Low Interest Rates, Low Yields, More Debt
The leveraged buyout is the bread and butter of a private equity company. To maximize returns, private equity firms use low quality debt to finance their purchases. They partner with investment banks to syndicate the debt to yield-hungry investors. In a low interest rate environment like the one we find ourselves in, investors are lining up to buy this high-yield debt. Investors are so hungry for yield that they’re forgoing standard protections, or covenants, for the privilege of recurring interest payments. These “cov-lite” deals can leave investors exposed should the market tumble and borrowers fail to service their debts. To make this more real, picture Toys ‘R’ Us driven into bankruptcy due to unsustainable levels of debt. But rather than KKR suffering anything other than negative press, its investors lose money.
Having the Last Laugh
With each fundraising record, private equity firms are laughing harder and harder.

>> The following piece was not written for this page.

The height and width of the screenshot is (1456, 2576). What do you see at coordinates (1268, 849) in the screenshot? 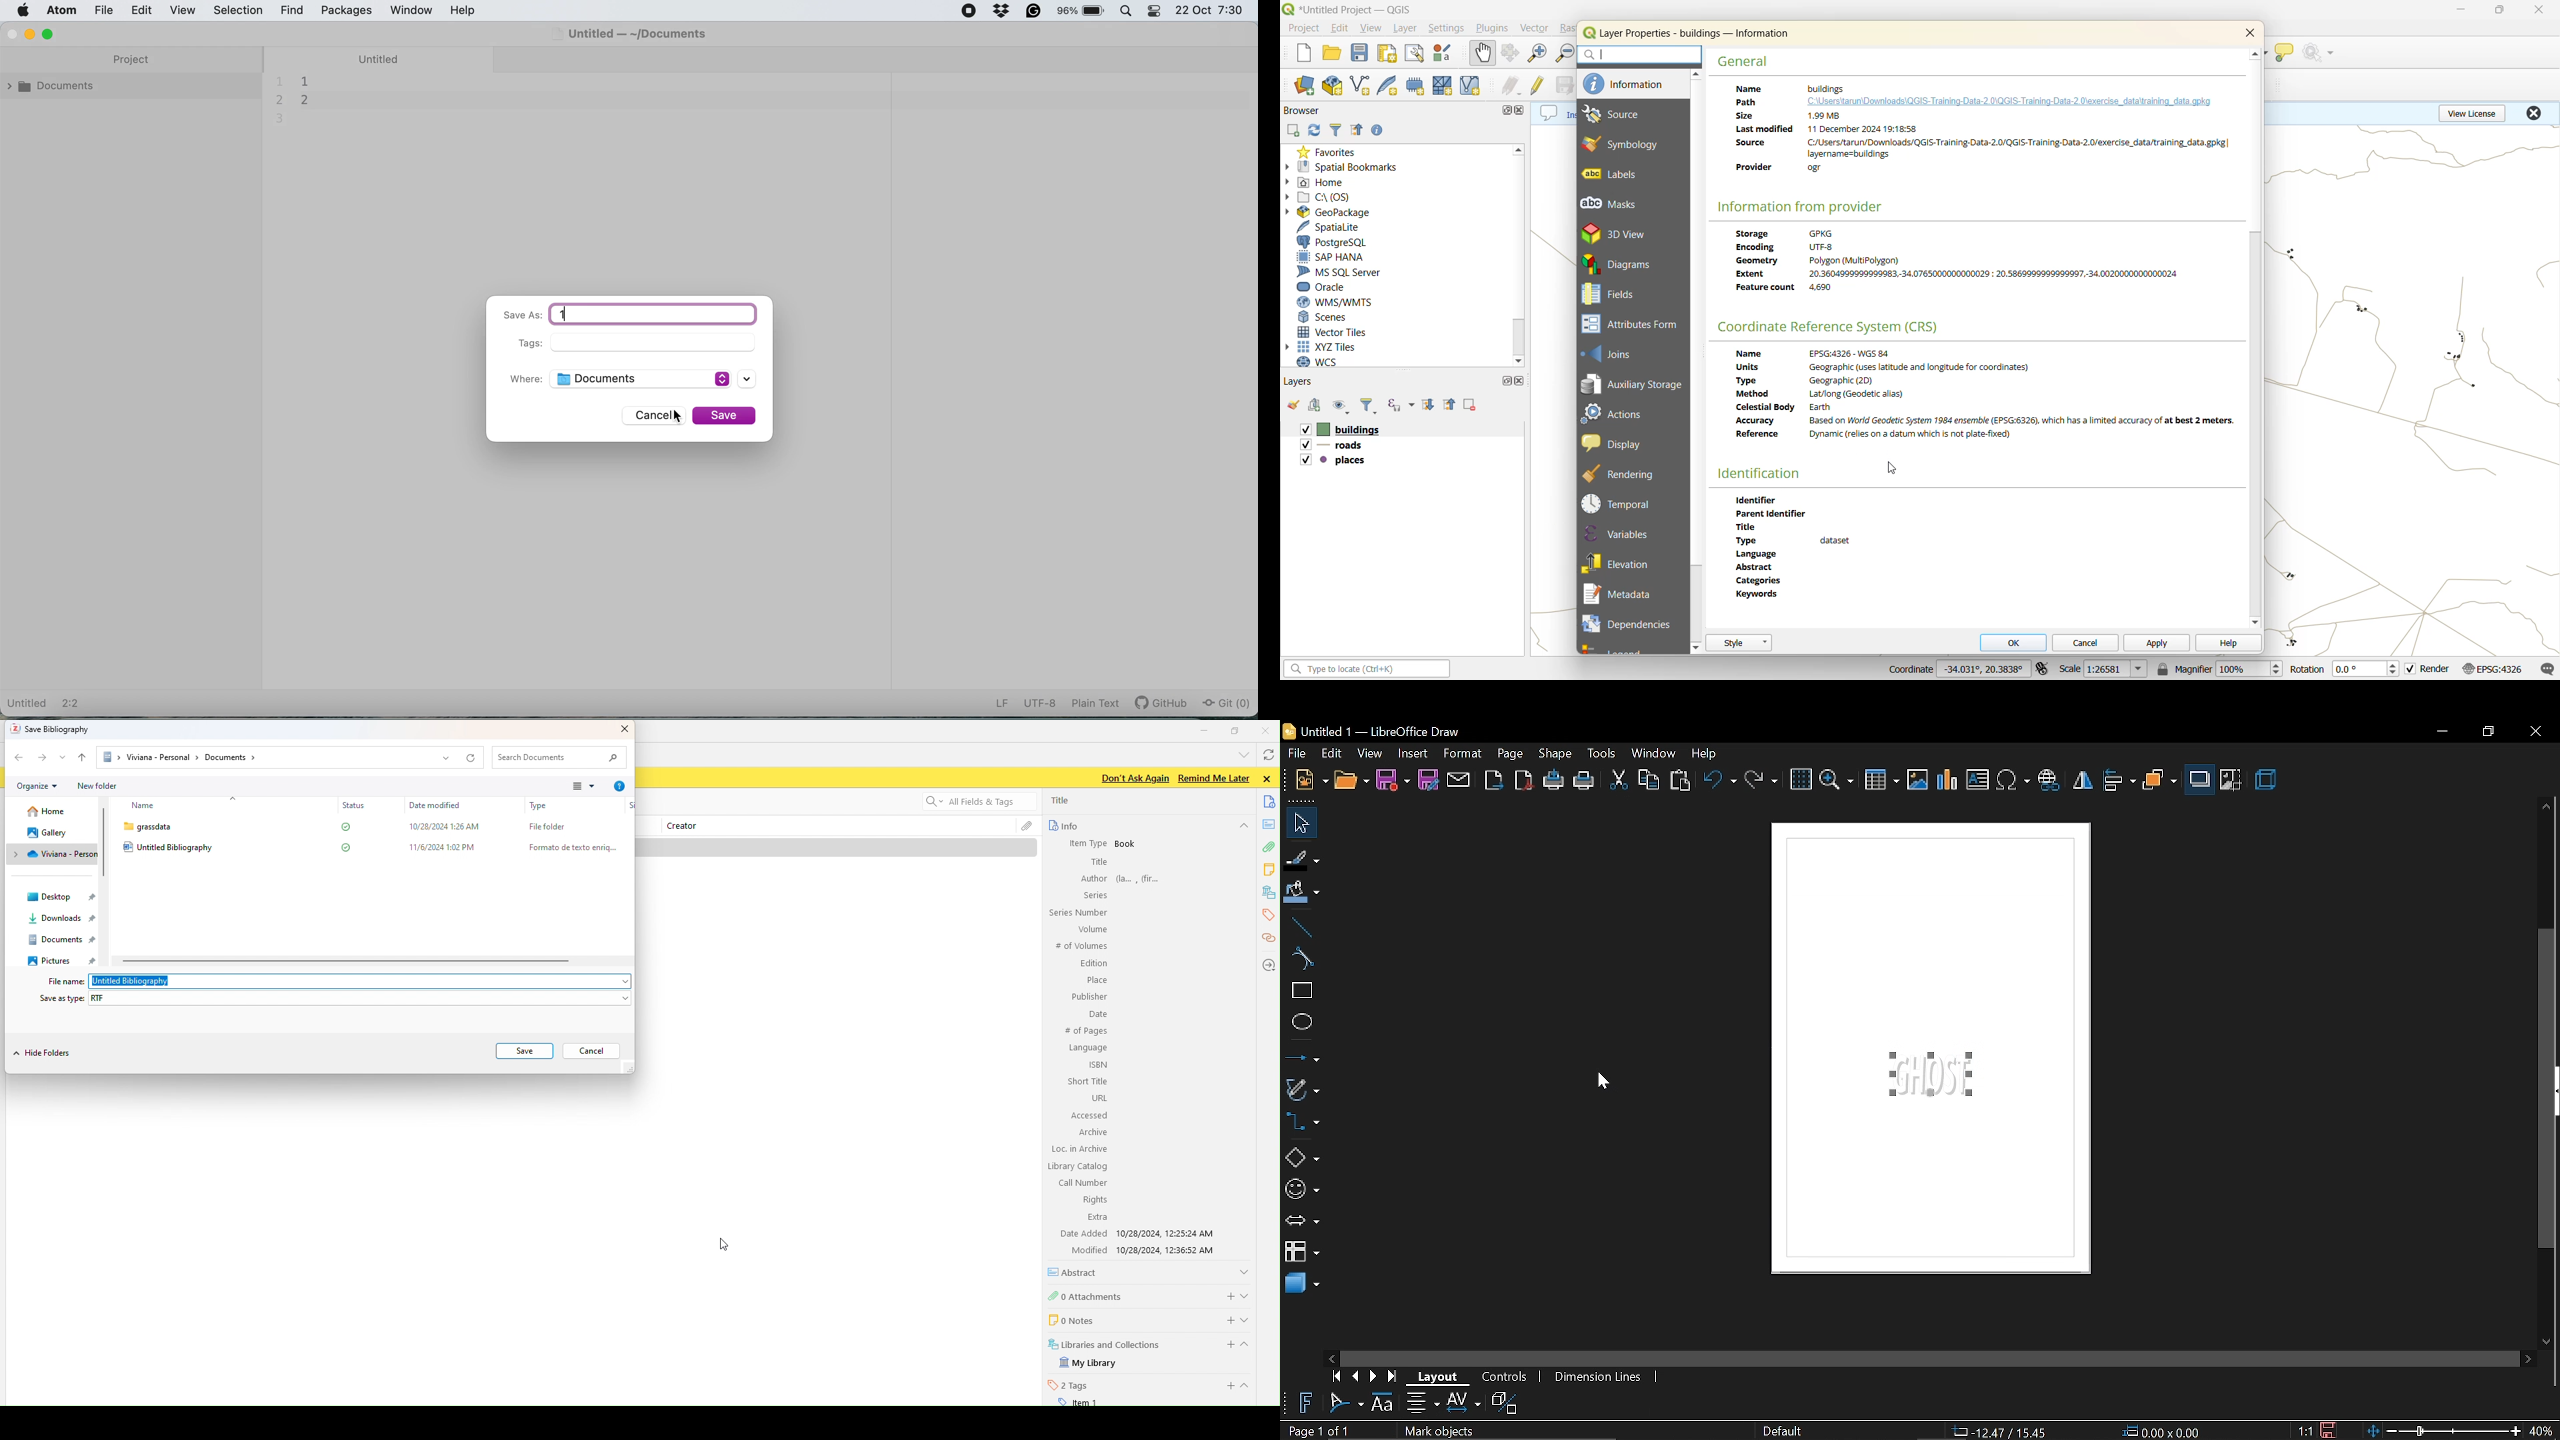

Their business model is built around the use of other people’s money (OPM), so they’re not nearly as exposed to poor investments as their investors are. Intense competition for deals isn’t ideal from the standpoint of private equity firms. They have, however, found ways to eke out profits. The standard practice of “operational improvements” has made mass layoffs acceptable. As far as market conditions go, interest rates remain low, which makes low quality, high yield debt easy to syndicate.
Private equity firms make money even when their investments turn sour, since investors nevertheless pay management fees, up-front fees, and carry. Unfortunately, their investors are left holding the bag. What’s this all mean? Private equity firms will continue to set fundraising records until their investors stop committing capital. If I were a beneficiary in a system like this, I’d be laughing too.